John Marino is a tall, mobile defenseman who has brought a lot more offense as a pro than I once thought he would. He’s definitely more of a stopper than a skill type, but he has sneaky good hockey sense and can make some tough plays. He’s not as good as the hype machine for him in his rookie NHL season portrayed him to be, but he’s a very solid top-four defenseman who can complement the high-end skill of Dougie HamiltonLuke Hughes and Simon Nemec very well over the coming years.

I know it’s corny, but I like this deal for both teams. New Jersey gets a good veteran defenseman to help turn the corner as a franchise; Pittsburgh clears cap space and gets a rare talented young player into the organization, plus they added a high draft pick instead of trading one, which is all kinds of new.

New Jersey Devils: B+
Pittsburgh Penguins: B+

Sean Kind: The logic on both sides here is easy enough: the Devils get the right-shot defenseman they sorely needed, and the Penguins opened more than $3 million in cap space while adding a higher-upside player.

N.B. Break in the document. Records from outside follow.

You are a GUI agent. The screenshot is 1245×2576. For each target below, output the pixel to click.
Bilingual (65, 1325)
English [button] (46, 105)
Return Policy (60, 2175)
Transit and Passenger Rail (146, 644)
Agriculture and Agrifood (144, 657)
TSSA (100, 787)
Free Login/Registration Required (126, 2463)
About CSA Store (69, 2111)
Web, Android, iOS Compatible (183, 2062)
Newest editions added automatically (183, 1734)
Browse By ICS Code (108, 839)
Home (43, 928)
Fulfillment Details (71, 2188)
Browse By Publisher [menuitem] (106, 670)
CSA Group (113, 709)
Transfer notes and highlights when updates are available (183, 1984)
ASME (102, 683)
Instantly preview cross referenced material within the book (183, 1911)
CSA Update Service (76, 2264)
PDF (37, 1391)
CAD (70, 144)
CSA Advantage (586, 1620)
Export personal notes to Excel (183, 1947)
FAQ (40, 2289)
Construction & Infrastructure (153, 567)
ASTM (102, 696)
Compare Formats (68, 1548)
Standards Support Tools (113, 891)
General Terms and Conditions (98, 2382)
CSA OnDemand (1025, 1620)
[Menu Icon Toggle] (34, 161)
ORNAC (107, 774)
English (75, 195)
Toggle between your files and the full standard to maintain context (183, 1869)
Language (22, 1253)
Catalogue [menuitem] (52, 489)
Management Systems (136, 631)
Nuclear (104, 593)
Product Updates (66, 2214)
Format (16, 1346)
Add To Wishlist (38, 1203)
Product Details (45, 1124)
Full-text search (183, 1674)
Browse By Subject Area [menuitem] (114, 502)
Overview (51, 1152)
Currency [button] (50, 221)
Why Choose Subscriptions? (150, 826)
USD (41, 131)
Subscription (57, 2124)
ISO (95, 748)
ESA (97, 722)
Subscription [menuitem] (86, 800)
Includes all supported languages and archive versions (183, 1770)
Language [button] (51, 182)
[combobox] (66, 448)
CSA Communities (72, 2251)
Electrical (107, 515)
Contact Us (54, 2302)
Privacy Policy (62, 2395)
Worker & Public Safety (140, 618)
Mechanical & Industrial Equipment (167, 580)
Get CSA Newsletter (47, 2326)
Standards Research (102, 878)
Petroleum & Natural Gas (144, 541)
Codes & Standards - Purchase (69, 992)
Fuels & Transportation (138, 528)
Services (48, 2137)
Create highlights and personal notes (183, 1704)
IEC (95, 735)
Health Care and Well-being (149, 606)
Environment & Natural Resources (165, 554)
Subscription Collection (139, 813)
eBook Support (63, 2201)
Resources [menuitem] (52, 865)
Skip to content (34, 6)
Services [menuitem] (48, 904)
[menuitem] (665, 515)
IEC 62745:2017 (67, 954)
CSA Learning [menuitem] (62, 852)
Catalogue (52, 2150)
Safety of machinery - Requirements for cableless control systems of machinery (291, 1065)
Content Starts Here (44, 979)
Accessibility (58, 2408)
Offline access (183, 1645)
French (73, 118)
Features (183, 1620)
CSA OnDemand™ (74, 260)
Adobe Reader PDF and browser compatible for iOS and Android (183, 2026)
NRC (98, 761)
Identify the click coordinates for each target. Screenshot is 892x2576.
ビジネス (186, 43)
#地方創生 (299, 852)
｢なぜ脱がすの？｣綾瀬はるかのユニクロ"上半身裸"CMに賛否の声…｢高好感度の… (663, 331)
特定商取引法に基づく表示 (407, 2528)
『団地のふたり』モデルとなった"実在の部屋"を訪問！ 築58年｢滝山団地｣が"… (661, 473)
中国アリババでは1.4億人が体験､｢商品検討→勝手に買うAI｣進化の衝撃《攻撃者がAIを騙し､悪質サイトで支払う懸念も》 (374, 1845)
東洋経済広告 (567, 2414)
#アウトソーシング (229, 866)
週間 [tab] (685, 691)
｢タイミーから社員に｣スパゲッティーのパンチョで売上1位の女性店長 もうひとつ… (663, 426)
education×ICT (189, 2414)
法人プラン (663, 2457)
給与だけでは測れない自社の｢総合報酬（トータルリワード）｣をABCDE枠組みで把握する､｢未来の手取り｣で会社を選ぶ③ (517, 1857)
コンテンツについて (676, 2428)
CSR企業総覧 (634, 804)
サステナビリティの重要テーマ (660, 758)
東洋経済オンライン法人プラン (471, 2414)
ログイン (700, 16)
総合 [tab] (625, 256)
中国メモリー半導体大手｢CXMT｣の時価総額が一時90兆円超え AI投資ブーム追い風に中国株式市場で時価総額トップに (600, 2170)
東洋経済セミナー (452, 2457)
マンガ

Where is gets a little hinky for Pittsburgh: moving out Marino — who has been fine the last two seasons but fallen short of the promise he showed as a rookie — cleared a (recently created) right-side logjam but gives them five NHL-caliber guys on the left. They’ve now got Brian Doumilin, Mike Matheson, Marcus PettersonSmith and Pierre-Olivier Joseph in that spot. The thought, especially recently, was that they’d send one of the left-side holdovers out for cap relief and, potentially, a forward.

Obviously, that’s not how it worked out. Ron Hextall, should he wish, can still try to move Pettersson. It’s not a necessity, but it’s an option. If that were to happen, Joseph and Smith would compete for playing time on the bottom pair — and it’s hard to imagine one of them not being in the lineup come November. In the meantime, Hextall can use that space on a depth forward.

Smith is coming off a horrific second season, but showed promise as a puck-moving, offense-first rookie. Assistant coach Todd Reirden has helped Matheson develop a similar skillset, and the thought — no doubt — is that he’d have a similar effect on Smith. That upside, combined with the cap space, makes this a sensible deal for the Penguins, who set this up by signing right-side, top-four option Jan Rutta on the first day of free agency.

Marino, meanwhile, is a cost-controlled guy who’s worth his AAV, even if he continues to stagnate. He’ll complement the rest of the Devils’ core.

It’s a good deal for both sides today, and the grades reflect that. Down the line, depending on what happens with Smith, it could swing hard in either direction. Pittsburgh doesn’t get an A because of that risk; New Jersey doesn’t get one because of Marino’s stagnation.

New Jersey Devils: B+
Pittsburgh Penguins: B+

Shayna Goldman: This is an interesting one featuring two young defenders and I … actually think I like this deal for both sides.

From the Devils’ perspective, they were considering moving Ty Smith at the deadline and obviously waited until a deal like this materialized. In his rookie year, he showed flashes of offense, even though his play in his own zone was a bit suspect — but this was an inexperienced player on a very bad team. This past season, Dougie Hamilton shook up the blue line as the leading offensive defenseman, which moved Smith down the depth chart but also eased his quality of competition. His production slide as a result (and not just because of his reduced power play ice time), as did his play in transition. New Jersey risked moving on from him too soon, but for the return of John Marino, it makes a ton of sense.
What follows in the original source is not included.